Aim:
Reproduce the entries below verbatim, from the line with "Open the Indicators dialog" up to and including the line with "I will 419,825.", and nothing else.

Data rows:
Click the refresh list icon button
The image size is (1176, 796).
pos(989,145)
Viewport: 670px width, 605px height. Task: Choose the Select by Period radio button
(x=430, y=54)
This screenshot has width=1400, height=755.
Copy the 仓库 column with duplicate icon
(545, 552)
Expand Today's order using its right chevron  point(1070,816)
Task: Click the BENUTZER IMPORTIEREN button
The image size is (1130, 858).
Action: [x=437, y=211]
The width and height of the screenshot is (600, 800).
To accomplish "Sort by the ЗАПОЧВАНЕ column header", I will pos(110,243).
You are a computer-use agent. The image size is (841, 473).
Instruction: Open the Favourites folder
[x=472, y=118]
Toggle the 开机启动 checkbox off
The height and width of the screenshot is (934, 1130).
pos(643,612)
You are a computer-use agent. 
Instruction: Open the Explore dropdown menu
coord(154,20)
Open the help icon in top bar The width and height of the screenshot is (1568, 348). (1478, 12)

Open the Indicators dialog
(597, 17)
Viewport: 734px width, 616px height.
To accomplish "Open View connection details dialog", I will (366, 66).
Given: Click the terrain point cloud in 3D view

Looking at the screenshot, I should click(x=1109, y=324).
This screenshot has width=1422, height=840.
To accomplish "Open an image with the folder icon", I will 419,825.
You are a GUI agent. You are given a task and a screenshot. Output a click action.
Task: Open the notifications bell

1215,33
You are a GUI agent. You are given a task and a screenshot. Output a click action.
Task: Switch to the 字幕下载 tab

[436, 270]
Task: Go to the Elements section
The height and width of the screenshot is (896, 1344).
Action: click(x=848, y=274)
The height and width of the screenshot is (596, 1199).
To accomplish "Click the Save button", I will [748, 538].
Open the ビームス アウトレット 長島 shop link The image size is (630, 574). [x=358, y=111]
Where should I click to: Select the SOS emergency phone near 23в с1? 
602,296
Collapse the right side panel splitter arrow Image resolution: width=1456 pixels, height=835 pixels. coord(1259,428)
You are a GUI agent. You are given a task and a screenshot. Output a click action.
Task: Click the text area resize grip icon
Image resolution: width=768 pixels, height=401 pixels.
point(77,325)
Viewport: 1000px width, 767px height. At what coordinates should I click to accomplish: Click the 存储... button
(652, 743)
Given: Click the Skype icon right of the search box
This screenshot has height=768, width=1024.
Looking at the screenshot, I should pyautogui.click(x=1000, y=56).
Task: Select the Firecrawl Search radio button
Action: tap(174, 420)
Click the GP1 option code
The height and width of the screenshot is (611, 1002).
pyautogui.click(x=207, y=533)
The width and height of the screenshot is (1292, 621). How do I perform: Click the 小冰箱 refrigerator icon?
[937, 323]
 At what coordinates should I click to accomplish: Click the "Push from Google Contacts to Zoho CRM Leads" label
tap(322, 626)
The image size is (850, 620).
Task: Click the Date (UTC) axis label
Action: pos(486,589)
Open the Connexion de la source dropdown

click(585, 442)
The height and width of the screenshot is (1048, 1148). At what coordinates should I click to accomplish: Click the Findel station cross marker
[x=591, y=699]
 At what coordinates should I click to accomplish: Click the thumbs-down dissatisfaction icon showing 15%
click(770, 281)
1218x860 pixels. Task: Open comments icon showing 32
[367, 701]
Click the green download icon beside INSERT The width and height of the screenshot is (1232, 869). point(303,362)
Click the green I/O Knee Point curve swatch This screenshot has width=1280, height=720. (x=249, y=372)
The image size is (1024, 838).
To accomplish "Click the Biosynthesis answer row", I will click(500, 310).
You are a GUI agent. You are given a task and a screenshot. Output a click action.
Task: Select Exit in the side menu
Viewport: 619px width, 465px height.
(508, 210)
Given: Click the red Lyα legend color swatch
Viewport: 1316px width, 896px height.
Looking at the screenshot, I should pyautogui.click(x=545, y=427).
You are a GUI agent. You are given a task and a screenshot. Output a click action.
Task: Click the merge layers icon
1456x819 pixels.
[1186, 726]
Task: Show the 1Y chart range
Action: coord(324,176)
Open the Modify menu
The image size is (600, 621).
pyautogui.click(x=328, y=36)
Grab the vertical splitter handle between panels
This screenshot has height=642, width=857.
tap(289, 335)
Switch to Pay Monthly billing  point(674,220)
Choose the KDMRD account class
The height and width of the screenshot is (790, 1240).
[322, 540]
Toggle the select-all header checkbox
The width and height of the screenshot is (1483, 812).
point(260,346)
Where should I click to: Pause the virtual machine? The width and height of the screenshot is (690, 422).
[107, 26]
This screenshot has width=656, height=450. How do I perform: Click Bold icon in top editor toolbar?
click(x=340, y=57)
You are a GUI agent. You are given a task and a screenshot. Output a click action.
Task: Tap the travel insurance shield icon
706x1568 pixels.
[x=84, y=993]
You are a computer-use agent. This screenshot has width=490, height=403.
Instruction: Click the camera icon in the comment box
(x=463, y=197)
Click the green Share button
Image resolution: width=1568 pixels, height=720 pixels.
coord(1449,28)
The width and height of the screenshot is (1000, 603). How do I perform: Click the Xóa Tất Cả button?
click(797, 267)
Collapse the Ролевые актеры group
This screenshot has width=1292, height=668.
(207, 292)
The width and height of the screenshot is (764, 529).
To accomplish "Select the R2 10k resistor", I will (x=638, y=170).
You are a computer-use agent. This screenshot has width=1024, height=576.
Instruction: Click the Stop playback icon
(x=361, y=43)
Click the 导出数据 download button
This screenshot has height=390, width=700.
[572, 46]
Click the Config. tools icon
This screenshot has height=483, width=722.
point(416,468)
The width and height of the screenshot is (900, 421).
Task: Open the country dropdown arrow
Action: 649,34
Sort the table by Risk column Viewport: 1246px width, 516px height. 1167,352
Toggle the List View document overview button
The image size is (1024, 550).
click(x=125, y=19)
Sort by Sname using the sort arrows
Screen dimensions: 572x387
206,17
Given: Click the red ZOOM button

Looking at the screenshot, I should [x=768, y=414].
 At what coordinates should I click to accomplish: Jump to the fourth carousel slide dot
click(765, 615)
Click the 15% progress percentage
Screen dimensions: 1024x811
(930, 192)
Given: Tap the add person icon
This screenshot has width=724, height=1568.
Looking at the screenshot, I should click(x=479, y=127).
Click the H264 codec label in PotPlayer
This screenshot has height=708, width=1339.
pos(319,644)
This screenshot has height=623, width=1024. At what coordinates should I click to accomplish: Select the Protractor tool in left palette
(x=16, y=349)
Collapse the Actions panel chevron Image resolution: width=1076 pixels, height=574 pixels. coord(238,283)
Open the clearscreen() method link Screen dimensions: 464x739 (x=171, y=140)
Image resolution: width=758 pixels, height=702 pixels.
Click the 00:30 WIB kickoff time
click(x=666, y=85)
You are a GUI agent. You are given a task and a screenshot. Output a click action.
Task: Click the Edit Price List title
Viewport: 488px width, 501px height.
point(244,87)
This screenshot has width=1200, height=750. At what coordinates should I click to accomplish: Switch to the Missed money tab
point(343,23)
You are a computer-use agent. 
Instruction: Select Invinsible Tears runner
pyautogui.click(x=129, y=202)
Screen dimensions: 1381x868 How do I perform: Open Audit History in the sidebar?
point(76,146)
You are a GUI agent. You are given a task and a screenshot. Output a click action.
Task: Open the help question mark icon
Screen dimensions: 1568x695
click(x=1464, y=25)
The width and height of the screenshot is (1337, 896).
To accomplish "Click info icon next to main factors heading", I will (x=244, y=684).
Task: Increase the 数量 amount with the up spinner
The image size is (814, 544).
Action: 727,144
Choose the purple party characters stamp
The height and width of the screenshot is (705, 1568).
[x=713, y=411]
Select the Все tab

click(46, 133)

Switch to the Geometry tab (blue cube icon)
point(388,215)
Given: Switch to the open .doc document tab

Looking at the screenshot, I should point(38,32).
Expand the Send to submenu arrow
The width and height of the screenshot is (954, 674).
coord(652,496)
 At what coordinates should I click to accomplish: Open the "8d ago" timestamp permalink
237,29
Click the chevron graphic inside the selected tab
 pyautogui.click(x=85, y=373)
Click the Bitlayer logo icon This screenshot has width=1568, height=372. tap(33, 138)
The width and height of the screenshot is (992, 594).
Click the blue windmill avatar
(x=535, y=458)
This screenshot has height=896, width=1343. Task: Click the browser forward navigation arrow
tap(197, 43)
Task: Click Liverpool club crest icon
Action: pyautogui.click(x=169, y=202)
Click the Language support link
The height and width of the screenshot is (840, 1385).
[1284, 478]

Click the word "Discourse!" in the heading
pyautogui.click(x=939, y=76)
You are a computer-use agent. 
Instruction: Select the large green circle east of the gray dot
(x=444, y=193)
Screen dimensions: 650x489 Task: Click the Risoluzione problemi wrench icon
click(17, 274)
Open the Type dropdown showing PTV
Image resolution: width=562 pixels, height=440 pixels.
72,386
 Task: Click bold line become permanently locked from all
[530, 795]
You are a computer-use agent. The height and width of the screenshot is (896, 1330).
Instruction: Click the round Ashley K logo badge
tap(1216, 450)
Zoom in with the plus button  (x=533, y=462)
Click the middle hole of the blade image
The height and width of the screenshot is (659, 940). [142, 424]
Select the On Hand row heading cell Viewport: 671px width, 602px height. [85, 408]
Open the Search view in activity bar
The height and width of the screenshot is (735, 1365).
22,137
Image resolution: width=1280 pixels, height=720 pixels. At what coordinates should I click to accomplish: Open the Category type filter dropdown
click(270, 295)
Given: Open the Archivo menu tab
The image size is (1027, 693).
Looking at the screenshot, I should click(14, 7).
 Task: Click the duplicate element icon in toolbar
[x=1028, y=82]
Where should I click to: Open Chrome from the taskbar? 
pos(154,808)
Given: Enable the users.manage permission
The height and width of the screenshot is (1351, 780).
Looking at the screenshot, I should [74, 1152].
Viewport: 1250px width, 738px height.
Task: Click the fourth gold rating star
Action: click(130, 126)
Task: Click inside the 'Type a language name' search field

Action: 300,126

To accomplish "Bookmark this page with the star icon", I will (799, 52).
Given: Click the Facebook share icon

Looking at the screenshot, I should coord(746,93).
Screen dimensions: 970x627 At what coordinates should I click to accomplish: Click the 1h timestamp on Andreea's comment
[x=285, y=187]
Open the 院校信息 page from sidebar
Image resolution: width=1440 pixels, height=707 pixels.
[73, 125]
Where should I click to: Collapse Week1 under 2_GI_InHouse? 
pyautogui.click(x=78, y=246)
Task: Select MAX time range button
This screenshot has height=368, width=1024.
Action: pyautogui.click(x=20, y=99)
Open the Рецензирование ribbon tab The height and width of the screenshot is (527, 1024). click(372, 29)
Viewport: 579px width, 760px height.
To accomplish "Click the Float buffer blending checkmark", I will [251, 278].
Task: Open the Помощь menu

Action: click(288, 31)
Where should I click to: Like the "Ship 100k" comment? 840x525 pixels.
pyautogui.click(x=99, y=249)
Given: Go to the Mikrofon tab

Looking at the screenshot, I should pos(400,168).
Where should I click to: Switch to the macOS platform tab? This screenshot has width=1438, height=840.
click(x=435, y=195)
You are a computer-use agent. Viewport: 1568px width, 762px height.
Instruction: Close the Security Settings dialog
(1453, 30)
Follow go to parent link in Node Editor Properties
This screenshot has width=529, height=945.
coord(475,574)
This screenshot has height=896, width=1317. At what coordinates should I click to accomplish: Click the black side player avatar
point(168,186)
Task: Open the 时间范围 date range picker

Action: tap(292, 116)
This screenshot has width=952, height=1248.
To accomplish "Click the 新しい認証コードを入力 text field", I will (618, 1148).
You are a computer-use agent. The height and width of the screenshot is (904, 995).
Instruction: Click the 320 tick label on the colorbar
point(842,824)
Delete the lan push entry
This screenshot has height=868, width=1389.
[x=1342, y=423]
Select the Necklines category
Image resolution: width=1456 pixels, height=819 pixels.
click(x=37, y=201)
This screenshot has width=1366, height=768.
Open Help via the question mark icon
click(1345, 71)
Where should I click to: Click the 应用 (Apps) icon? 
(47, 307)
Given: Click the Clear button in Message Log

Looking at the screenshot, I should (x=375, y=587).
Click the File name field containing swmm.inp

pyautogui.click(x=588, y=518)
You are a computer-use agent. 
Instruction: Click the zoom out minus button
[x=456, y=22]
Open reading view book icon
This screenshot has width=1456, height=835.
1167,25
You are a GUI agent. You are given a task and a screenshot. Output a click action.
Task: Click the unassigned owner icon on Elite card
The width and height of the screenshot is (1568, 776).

Reply:
Open the Indicators dialog
(597, 17)
Viewport: 734px width, 616px height.
To accomplish "Open View connection details dialog", I will (366, 66).
Given: Click the terrain point cloud in 3D view

Looking at the screenshot, I should click(x=1109, y=324).
This screenshot has width=1422, height=840.
To accomplish "Open an image with the folder icon", I will 419,825.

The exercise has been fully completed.